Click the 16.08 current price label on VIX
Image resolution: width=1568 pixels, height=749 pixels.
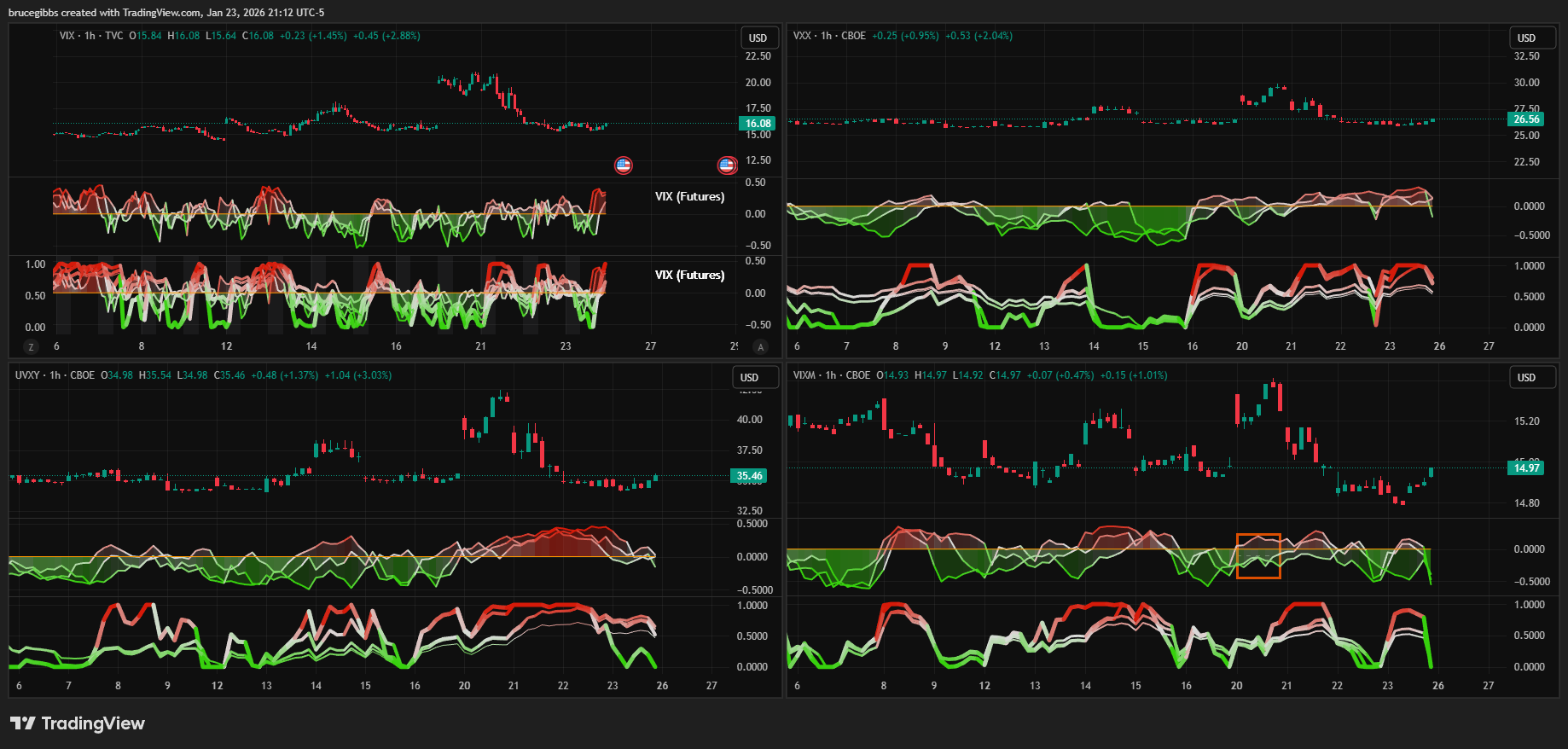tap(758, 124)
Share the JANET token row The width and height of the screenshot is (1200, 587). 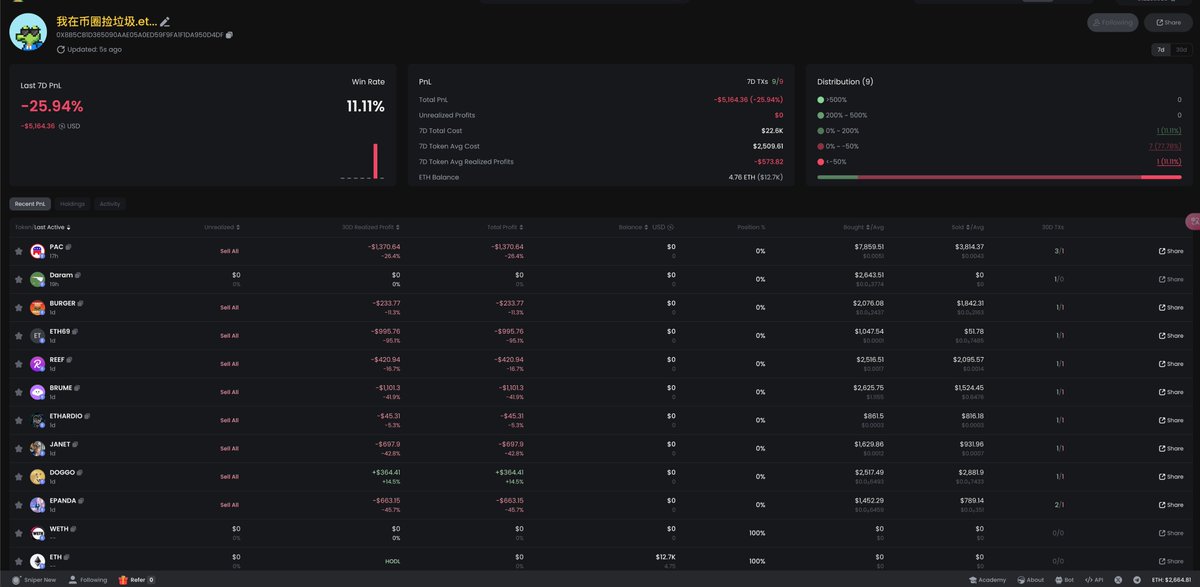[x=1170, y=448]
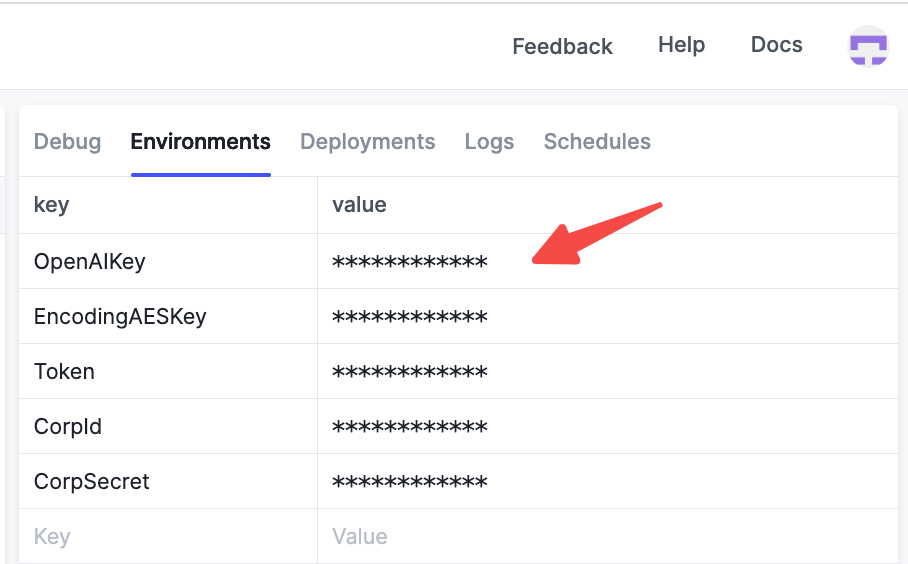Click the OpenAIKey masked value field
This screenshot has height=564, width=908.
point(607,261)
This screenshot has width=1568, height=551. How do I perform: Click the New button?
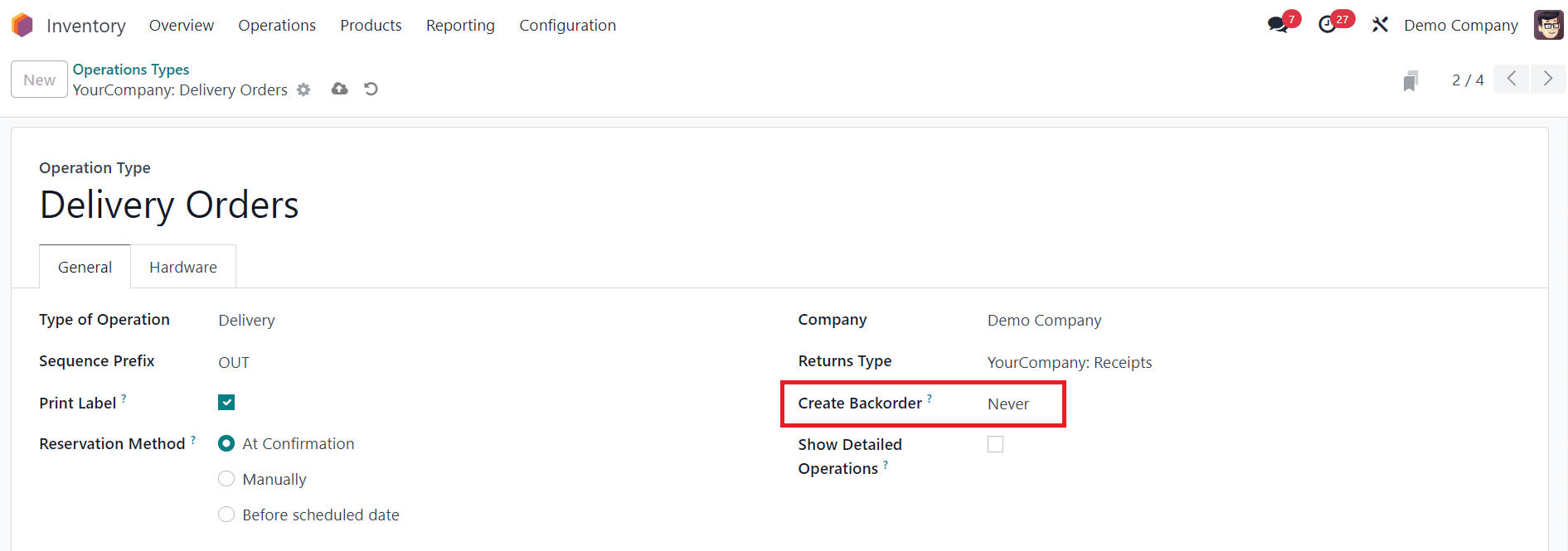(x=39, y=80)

What the task requires → Exactly the lines from the line that contains "This screenshot has width=1568, height=551." through the last line above, and no other lines, must be output, with pictures excluded.

Solution to this problem →
This screenshot has width=1568, height=551. How do I perform: Click the New button?
(x=39, y=80)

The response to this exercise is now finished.